START Data extracts

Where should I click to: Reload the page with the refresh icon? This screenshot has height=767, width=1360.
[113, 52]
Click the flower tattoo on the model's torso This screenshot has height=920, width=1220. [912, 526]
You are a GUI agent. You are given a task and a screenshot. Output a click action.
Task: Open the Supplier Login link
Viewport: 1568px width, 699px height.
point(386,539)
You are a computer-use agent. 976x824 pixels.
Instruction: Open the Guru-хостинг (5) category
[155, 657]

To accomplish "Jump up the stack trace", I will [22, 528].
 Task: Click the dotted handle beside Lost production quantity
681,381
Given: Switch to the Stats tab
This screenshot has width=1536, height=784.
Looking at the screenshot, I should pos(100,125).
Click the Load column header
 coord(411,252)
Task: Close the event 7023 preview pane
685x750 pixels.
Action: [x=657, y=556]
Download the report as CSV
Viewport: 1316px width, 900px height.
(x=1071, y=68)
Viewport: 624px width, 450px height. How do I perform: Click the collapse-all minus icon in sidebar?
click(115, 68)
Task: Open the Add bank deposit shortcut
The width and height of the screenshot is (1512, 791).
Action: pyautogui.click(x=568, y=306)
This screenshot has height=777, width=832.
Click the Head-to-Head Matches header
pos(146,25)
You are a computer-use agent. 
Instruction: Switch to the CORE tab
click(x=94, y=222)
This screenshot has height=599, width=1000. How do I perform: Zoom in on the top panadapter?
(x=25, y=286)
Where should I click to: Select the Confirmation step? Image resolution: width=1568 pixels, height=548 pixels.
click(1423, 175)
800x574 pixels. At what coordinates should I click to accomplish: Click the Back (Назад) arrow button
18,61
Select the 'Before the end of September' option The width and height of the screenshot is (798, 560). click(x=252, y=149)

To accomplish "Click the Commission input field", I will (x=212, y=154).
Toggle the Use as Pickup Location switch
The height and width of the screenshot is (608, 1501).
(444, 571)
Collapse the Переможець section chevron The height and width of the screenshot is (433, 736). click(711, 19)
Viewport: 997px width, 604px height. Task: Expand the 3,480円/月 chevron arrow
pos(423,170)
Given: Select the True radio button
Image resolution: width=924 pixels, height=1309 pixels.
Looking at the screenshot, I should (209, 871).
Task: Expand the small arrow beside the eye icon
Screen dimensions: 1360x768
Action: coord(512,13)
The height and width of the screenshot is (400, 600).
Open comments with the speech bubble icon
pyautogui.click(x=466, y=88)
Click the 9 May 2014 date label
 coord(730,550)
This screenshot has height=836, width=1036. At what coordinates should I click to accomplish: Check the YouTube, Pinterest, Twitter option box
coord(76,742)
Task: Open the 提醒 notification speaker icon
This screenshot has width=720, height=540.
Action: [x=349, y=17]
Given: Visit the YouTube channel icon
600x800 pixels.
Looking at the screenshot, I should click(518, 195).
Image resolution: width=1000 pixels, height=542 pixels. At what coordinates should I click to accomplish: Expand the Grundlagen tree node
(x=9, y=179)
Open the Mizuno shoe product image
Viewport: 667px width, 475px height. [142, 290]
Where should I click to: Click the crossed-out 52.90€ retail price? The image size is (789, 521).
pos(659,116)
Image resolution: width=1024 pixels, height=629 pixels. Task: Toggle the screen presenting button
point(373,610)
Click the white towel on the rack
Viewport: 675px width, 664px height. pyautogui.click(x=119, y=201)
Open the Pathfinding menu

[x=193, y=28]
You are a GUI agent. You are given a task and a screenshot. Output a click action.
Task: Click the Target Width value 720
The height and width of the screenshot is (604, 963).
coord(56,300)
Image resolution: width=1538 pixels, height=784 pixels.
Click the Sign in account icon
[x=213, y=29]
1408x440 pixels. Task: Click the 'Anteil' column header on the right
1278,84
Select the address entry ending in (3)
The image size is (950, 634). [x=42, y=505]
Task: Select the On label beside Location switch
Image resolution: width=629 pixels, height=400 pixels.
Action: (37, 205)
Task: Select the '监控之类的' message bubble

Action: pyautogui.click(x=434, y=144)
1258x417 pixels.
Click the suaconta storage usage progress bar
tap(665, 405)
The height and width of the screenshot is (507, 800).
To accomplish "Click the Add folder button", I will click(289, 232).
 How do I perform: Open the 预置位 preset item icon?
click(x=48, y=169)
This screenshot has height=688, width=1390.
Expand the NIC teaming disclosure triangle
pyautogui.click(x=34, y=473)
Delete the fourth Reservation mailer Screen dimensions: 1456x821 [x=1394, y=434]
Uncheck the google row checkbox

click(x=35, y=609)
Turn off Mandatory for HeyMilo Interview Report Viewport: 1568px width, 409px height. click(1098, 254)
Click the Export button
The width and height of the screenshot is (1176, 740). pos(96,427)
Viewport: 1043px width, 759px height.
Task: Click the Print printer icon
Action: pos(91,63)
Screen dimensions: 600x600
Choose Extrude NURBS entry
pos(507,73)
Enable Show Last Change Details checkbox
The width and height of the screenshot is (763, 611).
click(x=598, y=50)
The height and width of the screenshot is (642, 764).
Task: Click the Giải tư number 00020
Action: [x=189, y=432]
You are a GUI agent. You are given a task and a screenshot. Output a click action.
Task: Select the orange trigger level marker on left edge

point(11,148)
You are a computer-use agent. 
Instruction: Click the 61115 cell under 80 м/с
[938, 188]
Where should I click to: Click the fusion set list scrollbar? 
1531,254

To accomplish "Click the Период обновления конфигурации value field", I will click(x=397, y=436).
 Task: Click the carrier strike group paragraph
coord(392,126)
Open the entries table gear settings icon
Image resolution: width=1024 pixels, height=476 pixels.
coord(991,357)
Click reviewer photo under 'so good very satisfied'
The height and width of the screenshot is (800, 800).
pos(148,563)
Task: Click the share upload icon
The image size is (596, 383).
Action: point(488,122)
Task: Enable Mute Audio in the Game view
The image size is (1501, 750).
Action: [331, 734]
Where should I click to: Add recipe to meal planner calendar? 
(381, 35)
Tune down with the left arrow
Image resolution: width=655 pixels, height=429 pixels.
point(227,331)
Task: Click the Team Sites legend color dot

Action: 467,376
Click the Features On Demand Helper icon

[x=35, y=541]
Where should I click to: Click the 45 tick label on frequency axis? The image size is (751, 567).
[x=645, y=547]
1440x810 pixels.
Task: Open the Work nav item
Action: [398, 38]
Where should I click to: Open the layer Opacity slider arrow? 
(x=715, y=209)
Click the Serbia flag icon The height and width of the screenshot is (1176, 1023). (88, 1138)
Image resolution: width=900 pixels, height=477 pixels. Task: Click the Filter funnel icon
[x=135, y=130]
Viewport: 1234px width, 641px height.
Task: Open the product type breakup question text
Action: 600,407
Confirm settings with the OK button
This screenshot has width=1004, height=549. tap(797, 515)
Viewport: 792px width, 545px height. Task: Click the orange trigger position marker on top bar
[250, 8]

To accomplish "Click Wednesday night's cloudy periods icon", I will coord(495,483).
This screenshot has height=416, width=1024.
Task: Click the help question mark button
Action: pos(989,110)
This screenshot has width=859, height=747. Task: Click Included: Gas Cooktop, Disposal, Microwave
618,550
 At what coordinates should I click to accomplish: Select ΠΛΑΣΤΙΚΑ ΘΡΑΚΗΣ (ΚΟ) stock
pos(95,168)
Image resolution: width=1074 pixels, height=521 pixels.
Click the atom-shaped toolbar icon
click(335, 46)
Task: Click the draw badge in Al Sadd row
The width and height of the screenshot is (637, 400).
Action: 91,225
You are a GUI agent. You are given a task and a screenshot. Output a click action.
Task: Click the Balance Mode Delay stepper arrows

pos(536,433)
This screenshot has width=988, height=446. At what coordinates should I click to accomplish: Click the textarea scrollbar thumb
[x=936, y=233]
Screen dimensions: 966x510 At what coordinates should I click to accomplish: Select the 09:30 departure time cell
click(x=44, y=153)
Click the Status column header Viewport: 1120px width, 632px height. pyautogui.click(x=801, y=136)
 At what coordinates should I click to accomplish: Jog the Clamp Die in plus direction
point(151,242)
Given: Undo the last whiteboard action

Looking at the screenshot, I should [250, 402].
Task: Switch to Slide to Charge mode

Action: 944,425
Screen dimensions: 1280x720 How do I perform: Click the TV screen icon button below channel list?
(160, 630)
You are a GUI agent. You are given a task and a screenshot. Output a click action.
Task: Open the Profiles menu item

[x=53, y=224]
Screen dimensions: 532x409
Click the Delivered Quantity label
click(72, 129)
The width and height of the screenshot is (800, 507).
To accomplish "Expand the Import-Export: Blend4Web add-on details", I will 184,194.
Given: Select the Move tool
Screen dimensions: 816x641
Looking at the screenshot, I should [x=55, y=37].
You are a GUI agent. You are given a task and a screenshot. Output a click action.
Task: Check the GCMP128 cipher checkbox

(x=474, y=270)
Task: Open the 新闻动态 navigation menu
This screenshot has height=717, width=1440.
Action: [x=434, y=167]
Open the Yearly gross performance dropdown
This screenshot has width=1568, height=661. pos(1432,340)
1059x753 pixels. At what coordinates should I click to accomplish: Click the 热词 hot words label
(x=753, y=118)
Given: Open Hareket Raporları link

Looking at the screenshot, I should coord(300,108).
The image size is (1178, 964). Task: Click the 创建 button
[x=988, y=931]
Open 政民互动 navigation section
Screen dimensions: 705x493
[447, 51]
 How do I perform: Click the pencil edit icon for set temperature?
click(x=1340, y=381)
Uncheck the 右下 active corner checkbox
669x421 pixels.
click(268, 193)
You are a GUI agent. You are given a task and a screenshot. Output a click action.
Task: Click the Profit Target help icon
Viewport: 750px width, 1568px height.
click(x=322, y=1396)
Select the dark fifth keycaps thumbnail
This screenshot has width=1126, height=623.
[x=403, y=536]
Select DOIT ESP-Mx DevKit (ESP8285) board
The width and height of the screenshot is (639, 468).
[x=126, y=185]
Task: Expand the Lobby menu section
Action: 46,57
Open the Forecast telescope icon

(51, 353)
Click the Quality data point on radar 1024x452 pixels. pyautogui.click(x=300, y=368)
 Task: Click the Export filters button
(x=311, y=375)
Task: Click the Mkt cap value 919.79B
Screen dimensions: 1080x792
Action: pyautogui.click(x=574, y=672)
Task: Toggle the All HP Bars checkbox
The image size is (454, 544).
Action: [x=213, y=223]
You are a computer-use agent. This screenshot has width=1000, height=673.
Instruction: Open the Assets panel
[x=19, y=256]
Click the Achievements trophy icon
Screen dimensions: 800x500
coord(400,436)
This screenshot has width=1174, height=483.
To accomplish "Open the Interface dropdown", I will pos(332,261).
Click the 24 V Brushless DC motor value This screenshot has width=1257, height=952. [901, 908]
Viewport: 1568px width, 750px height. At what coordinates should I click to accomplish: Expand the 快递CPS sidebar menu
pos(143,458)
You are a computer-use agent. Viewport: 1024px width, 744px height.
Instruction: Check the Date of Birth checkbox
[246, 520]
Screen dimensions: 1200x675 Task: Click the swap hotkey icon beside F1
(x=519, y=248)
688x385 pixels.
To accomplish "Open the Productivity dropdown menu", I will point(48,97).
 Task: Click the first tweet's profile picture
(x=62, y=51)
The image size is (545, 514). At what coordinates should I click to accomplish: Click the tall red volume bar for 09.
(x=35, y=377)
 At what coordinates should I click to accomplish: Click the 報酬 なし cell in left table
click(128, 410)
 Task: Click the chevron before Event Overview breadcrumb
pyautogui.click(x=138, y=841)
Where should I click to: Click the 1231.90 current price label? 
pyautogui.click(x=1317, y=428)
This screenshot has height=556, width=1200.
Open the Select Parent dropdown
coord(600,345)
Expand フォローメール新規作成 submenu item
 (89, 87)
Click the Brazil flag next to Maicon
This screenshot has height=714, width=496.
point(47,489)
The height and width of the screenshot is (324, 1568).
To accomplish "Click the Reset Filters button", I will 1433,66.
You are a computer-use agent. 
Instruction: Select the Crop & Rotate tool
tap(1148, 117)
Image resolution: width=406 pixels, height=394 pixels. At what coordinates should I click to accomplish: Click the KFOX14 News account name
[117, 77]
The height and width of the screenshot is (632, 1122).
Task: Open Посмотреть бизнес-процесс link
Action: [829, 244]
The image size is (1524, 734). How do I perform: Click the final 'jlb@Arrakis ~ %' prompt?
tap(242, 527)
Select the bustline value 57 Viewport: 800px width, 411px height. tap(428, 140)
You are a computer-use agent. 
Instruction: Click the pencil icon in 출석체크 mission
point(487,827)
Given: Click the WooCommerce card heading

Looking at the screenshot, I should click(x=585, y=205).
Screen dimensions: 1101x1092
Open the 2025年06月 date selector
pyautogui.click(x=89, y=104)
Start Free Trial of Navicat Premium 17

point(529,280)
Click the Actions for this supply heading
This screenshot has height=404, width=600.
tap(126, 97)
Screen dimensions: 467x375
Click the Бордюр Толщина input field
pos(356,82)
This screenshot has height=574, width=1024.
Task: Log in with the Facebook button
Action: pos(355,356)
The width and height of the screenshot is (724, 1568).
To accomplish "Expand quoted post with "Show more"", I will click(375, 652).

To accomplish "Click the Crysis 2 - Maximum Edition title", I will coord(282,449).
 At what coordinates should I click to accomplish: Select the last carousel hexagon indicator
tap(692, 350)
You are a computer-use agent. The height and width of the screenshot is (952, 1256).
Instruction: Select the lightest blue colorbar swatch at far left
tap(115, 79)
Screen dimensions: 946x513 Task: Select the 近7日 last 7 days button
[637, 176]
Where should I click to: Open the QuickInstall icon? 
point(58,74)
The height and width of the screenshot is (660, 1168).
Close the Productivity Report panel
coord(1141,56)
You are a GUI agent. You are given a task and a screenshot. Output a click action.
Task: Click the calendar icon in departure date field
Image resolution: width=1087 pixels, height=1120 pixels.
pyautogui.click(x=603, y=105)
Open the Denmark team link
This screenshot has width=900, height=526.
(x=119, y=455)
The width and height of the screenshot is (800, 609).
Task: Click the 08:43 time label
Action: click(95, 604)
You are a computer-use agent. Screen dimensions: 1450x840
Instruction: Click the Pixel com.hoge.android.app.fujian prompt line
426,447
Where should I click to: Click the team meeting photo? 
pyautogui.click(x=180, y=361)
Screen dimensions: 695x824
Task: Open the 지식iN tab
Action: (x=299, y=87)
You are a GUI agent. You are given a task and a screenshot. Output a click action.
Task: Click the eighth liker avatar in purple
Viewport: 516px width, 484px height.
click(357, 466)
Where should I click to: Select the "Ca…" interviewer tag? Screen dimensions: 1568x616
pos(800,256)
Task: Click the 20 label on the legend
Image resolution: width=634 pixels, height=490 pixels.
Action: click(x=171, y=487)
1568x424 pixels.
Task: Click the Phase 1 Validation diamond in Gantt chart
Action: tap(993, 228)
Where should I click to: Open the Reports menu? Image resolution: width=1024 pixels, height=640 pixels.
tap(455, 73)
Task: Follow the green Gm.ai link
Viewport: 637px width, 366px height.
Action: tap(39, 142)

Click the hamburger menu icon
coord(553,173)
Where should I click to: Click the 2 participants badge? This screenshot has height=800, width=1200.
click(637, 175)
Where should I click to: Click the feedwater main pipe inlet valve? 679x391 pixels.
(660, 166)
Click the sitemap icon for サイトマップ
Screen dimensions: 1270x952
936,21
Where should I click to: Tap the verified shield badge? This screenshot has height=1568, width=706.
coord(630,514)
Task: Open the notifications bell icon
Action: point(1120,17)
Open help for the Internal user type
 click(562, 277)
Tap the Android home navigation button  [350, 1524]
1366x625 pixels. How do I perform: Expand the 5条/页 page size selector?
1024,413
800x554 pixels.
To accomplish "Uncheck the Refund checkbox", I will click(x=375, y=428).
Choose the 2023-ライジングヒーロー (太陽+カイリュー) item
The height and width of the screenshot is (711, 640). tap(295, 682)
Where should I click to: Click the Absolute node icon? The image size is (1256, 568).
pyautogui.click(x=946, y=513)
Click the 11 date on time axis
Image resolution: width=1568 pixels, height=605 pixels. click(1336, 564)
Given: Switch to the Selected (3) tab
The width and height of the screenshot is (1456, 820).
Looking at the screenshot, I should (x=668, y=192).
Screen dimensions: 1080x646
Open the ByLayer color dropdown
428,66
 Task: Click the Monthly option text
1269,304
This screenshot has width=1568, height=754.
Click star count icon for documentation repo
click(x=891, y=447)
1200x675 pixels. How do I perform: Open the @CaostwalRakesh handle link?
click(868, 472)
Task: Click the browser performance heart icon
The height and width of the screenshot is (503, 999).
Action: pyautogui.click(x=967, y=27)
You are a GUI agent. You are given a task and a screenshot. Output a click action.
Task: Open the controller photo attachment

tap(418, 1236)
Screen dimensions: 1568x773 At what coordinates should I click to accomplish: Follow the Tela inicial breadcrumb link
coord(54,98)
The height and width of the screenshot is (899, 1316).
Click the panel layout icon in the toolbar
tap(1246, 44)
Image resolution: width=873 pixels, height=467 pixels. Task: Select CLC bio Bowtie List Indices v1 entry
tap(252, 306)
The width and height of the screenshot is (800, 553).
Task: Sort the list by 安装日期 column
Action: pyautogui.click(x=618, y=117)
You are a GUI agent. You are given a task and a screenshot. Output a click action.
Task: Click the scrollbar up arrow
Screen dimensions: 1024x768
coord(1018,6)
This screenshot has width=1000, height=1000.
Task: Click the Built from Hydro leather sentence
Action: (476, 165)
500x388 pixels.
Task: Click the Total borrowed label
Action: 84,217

END Data extracts

## [Work order]
When a line contains the string "Target", copy it from the records.

## [Result below]
Task: Click the Target Width value 720
Task: Click the Profit Target help icon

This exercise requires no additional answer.